Mineralocorticoid receptor antagonists [125,126], as spironolactone, canrenone, potassium canrenoate, and in some countries, the more selective but more expensive eplerenone are a reasonable alternative to adrenalectomy for the patients who are not candidates for surgery or do not show lateralized aldosterone excess. The occurrence of gynecomastia and impotence, which can occur with the oldest mineralocorticoid receptor antagonists, is dose-dependent, thus suggesting the use of lower doses in combination, if necessary, with other agents such as long-acting CCB, ACE inhibitors or ARBs. Circumstantial evidence, however, suggests that they might be less effective in providing regression of target organ damage, although results from a large-scale randomized clinical trial are necessary.
Compelling evidence indicates that primary aldosteronism is far more common than usually perceived and represents the most common cause of secondary endocrine hypertension. The crucial importance of an early diagnosis of primary aldosteronism is underscored by its potential curability and the fact that, if not recognized timely, primary aldosteronism causes prominent cardiovascular damage and events [127]. Although a simplified screening protocol can be cost-effective and is feasible in most hypertensives, the search for primary aldosteronism is mandatory in certain categories of patients (enlisted in section ‘Identification of primary aldosteronism subtypes’) who have a higher pretest probability of the disease.

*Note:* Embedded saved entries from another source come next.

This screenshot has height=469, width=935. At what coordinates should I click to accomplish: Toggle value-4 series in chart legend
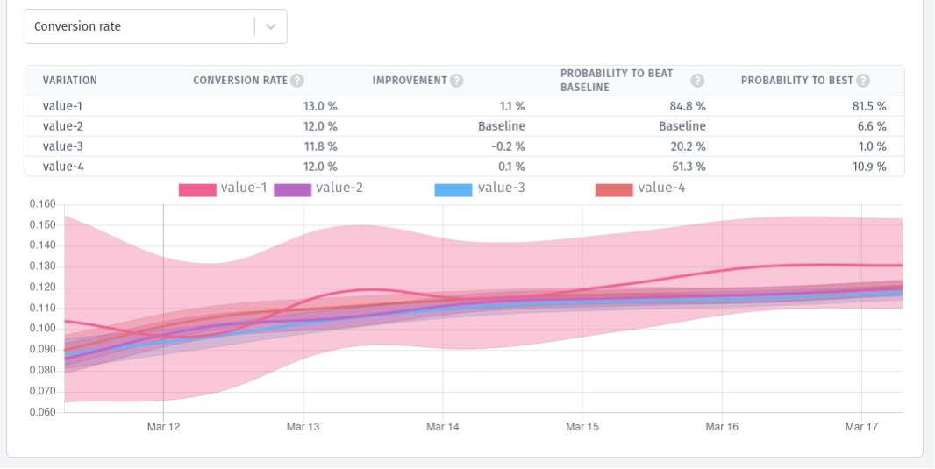pos(661,188)
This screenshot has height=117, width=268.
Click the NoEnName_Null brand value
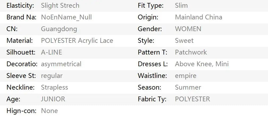click(x=66, y=17)
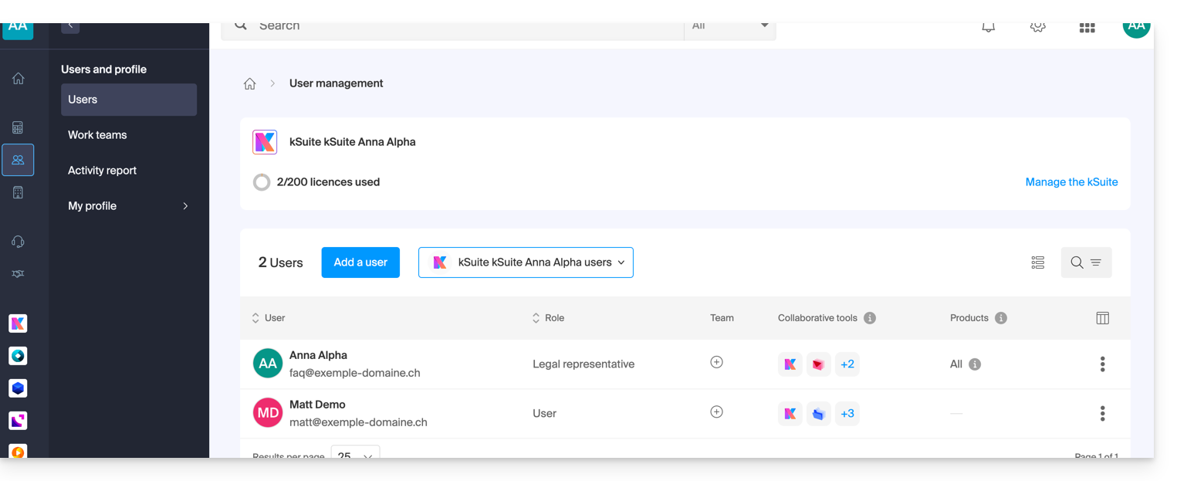
Task: Click info icon next to Collaborative tools
Action: tap(870, 318)
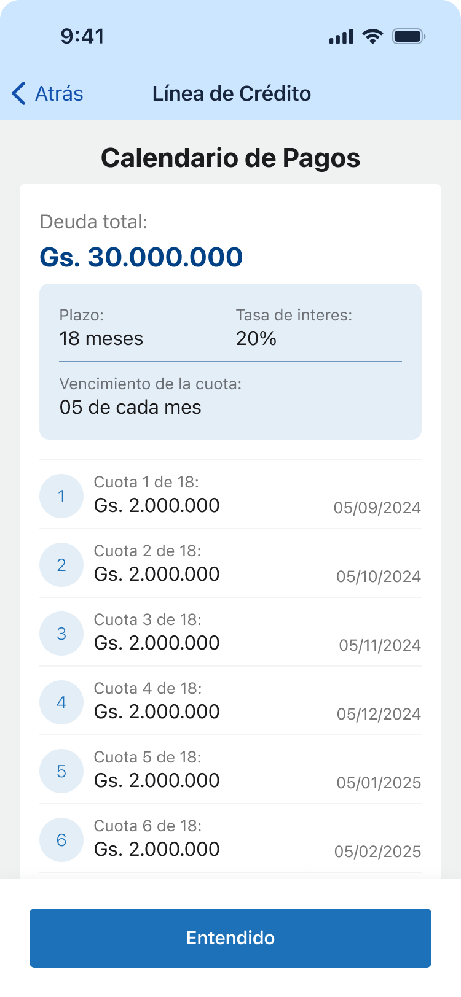Screen dimensions: 461x997
Task: Tap the Gs. 30.000.000 total debt amount
Action: pos(141,257)
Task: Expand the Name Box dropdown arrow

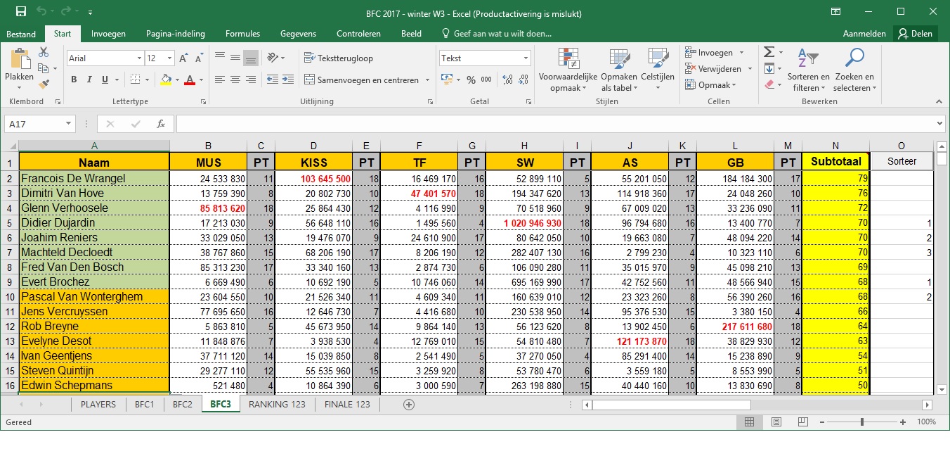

A positive screening test mandates use of an exclusion test which, if positive, requires an imaging test, as CT or MR, followed by AVS or, in the case of large tumours, by mineralocorticoid scintigraphy, to demonstrate lateralization of autonomous excess aldosterone and, therefore, to pose the indication for adrenalectomy. Therefore, if the patient represents a candidate to adrenalectomy and is eventually consenting to it, AVS should be used whenever available.
A timely identification of a surgically curable form of primary aldosteronism is much rewarding not only for the physician but also for the patient as it can prevent and/or regress the cardiovascular damages that imply a higher risk of ominous cardiovascular complications.